Ciminelli explains in his petition that, under the Court’s precedents, the federal mail and wire fraud statutes are confined to traditional “property fraud.” Yet, Ciminelli maintains, the right-to-control “theory targets deception without a concrete connection to traditional property interests. A scheme that deprives a person of economic information alone, without threatening economic loss, may violate an intangible interest or a sense of moral uprightness; it does not rise to the level of a property fraud.” Going into further detail, Ciminelli insists that, “[t]o determine what constitutes ‘property,’ this Court looks to ‘traditional concepts of property’. . . . Here, the common law does not establish a property interest in accurate information relevant to economic decisionmaking, as the right-to-control theory posits. Second, the theory turns on a form of asserted property that is not, and cannot be, ‘obtain[ed]’ by the defendant, and thus fails to satisfy the statutory ‘obtaining’ requirement.” Ciminelli adds that the right-to-control theory also would allow the government to circumvent the holding in Skilling v. United States, 561 U.S. 358 (2010), and would “infringe fair notice concerns, in turn violating cardinal principles of lenity, and would alter the federal-state balance without clear congressional authorization.”

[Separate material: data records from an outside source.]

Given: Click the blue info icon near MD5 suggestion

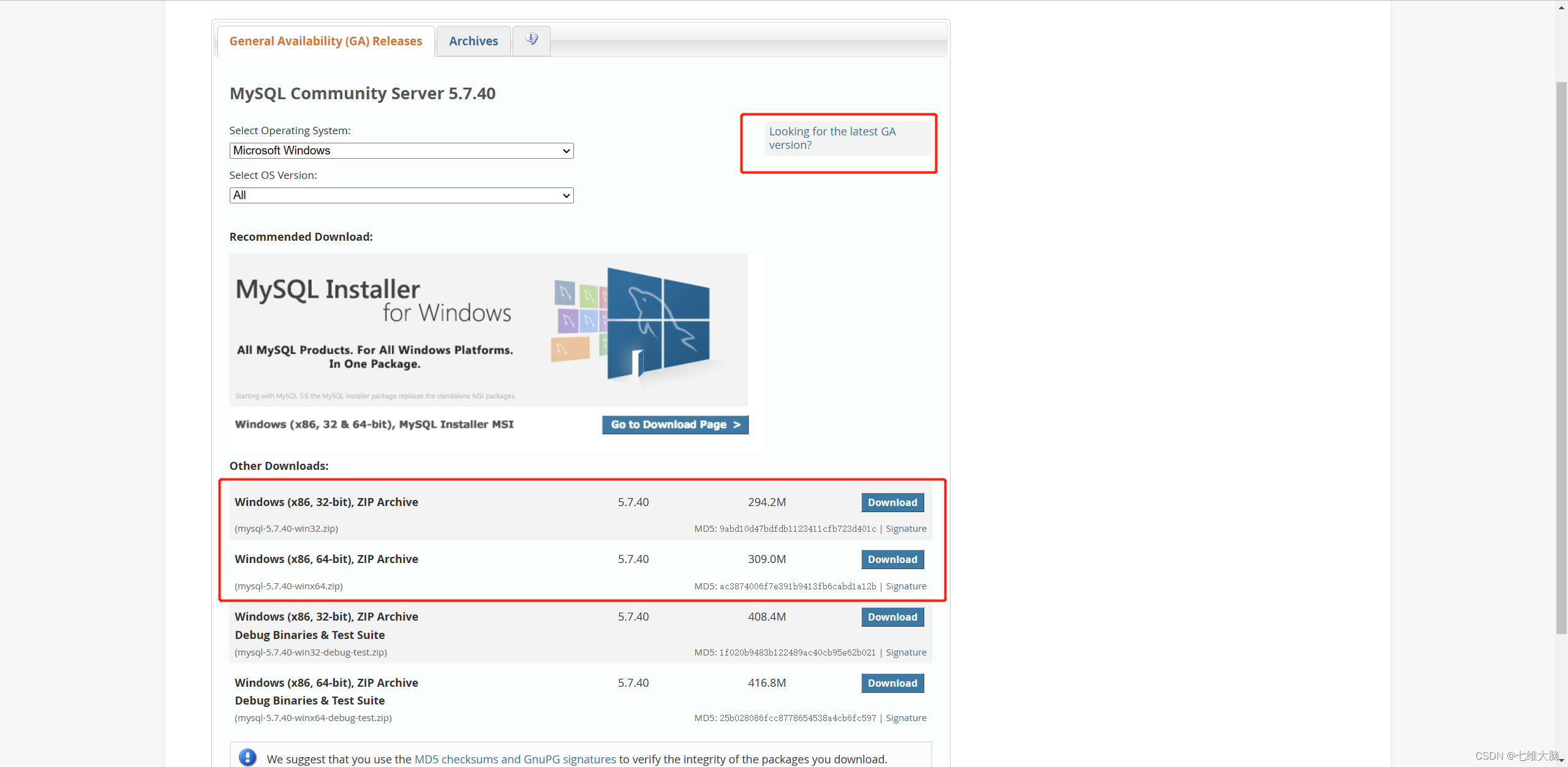Looking at the screenshot, I should (247, 757).
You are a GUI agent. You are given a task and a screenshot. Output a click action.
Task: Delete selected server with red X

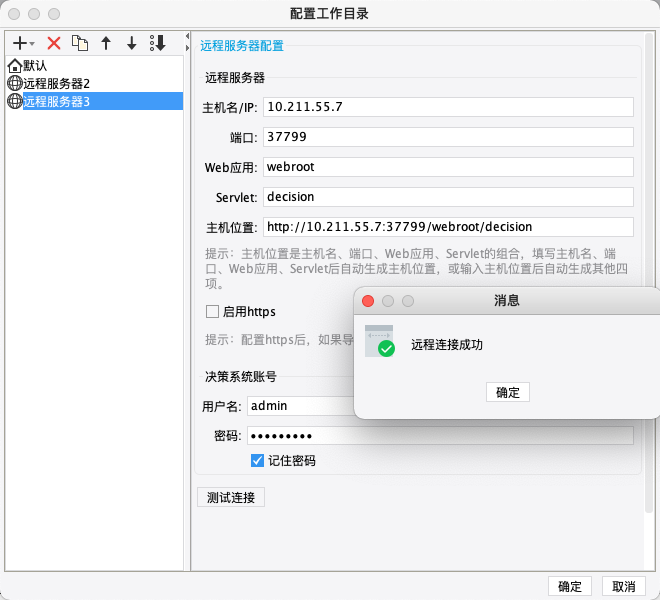[x=54, y=43]
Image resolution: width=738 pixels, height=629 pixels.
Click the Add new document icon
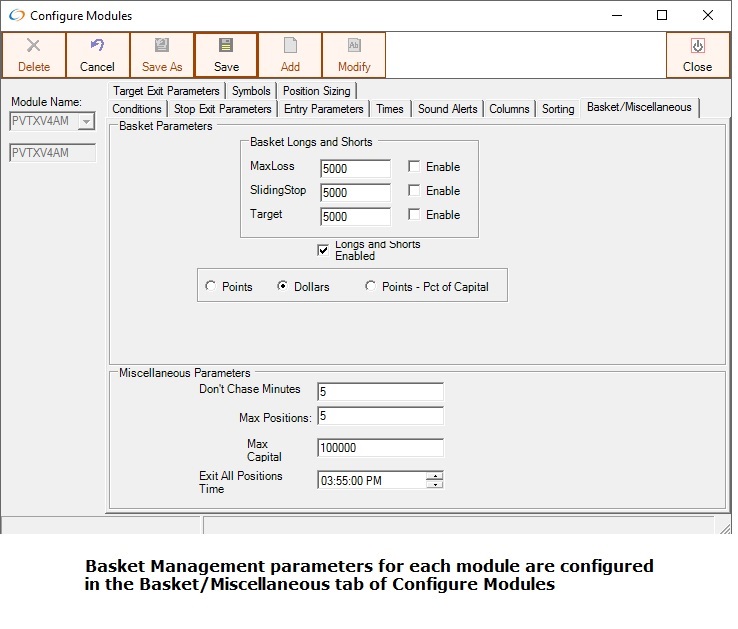[x=290, y=46]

The United States responds first by pointing to a jury instructions that (1) “’[p]roperty’ includes ‘intangible interests such as the right to control the use of one’s assets,’” and (2) “a scheme aims to deprive a person of that right if it contemplates causing the person to enter into an agreement or transaction that would cause the person ‘tangible economic harm.’” The United States then maintains that “[t]he jury permissibly found that petitioners’ scheme—which involved ‘falsely representing to Fort Schuyler that the bidding processes . . . were fair, open, and competitive, when, in truth, [they] were tailored so that [the other company and] Mr. Ciminelli’s company . . . would be selected as preferred developers’—caused tangible economic harm to Fort Schuyler. The prosecution’s evidence showed that the scheme deceived Fort Schuyler into awarding contracts to those companies, rather than other companies that could have provided better rates or superior services. The evidence showed, for instance, that ‘absent the fraud, Fort Schuyler would have considered more, and perhaps stronger, applications in response to the [requests for proposals].’ It also showed that, in the absence of the misrepresentations, Fort Schuyler ‘might have been able to select a preferred developer who could offer more favorable economic terms for development contracts.’” (Citations omitted.)